- **PROVIDED DATA**
#####
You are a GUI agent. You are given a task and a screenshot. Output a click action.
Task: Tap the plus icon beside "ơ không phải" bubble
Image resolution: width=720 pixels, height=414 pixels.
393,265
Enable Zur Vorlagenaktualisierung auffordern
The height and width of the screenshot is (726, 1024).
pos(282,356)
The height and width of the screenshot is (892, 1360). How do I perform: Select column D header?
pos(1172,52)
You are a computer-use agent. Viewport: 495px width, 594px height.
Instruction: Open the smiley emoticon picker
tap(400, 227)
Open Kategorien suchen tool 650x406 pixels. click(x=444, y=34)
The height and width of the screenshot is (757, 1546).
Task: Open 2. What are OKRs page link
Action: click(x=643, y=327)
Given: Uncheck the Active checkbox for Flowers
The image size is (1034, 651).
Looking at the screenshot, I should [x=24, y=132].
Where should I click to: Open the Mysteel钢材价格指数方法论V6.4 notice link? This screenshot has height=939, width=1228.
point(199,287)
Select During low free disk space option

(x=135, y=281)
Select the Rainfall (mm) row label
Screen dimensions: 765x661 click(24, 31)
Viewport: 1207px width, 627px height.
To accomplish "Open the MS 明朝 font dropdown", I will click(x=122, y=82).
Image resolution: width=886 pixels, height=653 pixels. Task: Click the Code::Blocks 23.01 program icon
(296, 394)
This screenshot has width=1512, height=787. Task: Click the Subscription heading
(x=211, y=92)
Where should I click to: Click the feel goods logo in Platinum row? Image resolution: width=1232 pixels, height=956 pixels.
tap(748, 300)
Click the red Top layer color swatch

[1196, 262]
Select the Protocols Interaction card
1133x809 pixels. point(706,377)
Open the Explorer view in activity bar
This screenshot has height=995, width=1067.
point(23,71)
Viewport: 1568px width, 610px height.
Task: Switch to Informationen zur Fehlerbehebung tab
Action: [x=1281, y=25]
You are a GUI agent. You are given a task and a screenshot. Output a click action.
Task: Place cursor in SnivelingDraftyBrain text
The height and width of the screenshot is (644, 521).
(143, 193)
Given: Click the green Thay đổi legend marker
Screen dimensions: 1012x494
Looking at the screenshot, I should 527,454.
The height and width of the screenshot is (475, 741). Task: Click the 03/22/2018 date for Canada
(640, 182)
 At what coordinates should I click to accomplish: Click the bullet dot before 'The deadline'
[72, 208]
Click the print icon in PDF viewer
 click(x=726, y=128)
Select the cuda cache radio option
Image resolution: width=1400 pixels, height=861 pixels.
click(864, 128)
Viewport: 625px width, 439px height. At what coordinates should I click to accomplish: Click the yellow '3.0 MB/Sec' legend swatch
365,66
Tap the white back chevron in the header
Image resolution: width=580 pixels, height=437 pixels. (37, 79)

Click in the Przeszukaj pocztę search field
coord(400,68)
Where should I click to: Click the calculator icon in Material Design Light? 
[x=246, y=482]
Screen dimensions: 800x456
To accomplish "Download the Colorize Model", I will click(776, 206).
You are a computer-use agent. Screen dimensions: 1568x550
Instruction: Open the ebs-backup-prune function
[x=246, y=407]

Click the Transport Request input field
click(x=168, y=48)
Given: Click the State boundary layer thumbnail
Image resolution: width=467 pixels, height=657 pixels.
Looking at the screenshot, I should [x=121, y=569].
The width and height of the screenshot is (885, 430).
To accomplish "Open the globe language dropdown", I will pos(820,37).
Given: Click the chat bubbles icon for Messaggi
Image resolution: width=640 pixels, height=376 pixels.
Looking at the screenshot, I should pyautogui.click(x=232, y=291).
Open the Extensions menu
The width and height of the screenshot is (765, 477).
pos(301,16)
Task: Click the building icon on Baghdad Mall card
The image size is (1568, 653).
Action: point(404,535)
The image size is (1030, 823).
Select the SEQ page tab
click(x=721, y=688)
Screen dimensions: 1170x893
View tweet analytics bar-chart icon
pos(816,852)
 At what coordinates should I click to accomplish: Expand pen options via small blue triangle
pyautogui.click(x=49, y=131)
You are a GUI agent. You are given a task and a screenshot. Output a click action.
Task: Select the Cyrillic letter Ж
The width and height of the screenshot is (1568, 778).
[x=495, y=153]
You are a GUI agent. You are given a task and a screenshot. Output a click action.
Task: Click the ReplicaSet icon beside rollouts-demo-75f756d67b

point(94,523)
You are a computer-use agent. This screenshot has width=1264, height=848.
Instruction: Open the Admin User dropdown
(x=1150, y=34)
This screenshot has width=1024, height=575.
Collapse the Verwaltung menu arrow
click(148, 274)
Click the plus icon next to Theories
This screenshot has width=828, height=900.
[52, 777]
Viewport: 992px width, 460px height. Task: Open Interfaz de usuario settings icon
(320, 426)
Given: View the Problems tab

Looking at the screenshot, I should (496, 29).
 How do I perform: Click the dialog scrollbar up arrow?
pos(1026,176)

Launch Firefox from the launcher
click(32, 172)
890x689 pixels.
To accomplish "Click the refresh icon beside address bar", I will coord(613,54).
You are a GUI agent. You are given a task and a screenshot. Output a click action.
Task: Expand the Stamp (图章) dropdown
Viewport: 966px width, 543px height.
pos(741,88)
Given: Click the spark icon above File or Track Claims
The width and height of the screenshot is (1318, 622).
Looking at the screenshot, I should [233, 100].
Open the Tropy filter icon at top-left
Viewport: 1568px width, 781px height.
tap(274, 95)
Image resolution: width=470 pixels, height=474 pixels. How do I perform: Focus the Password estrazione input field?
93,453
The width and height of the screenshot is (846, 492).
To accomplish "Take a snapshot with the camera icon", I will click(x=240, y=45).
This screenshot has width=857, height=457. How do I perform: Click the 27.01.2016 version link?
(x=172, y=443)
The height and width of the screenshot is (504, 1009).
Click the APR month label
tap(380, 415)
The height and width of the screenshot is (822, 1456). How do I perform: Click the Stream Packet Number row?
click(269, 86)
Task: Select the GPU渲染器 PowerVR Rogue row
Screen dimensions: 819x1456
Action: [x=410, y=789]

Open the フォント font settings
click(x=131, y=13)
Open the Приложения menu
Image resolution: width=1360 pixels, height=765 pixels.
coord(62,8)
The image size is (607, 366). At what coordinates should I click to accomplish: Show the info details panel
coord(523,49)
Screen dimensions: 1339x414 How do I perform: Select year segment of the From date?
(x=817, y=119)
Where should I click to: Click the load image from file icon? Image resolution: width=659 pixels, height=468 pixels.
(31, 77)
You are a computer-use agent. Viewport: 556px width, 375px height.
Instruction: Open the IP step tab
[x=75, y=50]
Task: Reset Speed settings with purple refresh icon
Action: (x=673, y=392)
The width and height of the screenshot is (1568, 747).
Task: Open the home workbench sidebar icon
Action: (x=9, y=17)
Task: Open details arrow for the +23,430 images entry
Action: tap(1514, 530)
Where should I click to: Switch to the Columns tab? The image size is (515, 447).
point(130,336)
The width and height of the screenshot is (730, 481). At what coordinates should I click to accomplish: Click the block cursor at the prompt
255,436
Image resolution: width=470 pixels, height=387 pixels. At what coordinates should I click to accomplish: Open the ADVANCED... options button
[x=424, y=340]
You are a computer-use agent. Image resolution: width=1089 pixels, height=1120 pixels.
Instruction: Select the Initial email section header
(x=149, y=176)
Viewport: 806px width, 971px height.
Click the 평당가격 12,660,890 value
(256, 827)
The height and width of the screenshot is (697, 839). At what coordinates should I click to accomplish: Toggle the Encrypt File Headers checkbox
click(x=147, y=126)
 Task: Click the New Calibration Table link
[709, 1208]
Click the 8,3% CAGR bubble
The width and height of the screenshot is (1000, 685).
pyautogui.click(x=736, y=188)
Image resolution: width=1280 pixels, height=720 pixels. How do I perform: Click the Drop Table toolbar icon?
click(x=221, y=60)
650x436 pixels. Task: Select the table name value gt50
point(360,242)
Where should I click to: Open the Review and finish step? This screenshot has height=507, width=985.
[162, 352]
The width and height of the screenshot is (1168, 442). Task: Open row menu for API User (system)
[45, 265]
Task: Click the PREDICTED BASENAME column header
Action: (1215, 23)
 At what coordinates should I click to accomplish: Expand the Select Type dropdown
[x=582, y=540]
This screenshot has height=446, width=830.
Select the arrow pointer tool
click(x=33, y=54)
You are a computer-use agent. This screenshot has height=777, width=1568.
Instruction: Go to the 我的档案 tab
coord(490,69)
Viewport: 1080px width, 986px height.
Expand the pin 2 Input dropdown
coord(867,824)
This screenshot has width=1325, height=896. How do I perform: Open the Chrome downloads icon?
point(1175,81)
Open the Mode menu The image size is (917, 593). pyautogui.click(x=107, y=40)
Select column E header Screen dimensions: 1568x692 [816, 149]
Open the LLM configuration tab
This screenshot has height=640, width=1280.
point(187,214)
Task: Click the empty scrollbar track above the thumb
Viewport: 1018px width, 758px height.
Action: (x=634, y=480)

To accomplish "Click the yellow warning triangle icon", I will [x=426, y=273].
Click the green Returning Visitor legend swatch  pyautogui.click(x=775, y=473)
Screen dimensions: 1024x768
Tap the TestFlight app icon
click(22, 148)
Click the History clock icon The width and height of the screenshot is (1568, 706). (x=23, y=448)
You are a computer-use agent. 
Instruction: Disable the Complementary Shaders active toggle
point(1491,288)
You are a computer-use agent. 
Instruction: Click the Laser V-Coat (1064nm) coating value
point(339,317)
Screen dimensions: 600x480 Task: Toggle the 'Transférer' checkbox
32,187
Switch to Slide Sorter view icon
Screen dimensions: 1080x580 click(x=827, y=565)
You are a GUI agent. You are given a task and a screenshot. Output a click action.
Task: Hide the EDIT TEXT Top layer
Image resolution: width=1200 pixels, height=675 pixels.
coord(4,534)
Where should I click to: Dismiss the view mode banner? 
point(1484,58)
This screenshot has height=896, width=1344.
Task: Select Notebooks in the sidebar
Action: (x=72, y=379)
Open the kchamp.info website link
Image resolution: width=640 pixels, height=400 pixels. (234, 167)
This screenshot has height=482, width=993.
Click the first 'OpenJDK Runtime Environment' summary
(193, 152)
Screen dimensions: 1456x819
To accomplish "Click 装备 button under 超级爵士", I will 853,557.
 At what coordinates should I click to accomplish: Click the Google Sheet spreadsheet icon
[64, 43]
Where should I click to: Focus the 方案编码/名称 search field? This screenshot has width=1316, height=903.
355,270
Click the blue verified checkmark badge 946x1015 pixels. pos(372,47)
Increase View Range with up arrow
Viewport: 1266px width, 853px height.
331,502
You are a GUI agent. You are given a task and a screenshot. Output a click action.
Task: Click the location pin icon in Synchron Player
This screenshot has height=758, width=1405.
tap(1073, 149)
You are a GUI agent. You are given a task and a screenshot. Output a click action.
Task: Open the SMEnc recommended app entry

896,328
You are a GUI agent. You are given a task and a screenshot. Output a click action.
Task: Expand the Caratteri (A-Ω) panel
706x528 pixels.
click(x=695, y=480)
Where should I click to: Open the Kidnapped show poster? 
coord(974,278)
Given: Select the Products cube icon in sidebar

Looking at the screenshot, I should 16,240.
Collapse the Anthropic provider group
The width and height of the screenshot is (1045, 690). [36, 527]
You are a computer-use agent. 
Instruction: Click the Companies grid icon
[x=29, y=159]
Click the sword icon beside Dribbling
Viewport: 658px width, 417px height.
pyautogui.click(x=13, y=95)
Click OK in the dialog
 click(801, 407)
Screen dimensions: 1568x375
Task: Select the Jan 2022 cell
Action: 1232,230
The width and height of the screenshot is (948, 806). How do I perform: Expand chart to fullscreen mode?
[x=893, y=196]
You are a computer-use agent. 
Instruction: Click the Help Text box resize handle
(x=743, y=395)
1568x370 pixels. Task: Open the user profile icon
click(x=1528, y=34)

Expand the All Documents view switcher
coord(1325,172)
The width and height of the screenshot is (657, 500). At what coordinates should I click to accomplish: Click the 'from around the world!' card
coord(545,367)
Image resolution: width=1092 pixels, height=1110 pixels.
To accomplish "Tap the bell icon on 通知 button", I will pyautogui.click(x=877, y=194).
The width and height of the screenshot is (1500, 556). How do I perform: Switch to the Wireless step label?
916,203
#####
- **TASK INSTRUCTIONS**
When you find a line in the records that contains the word "above", copy it.

- **SOLUTION FOR THIS EXERCISE**
Given: Click the spark icon above File or Track Claims
Task: Click the empty scrollbar track above the thumb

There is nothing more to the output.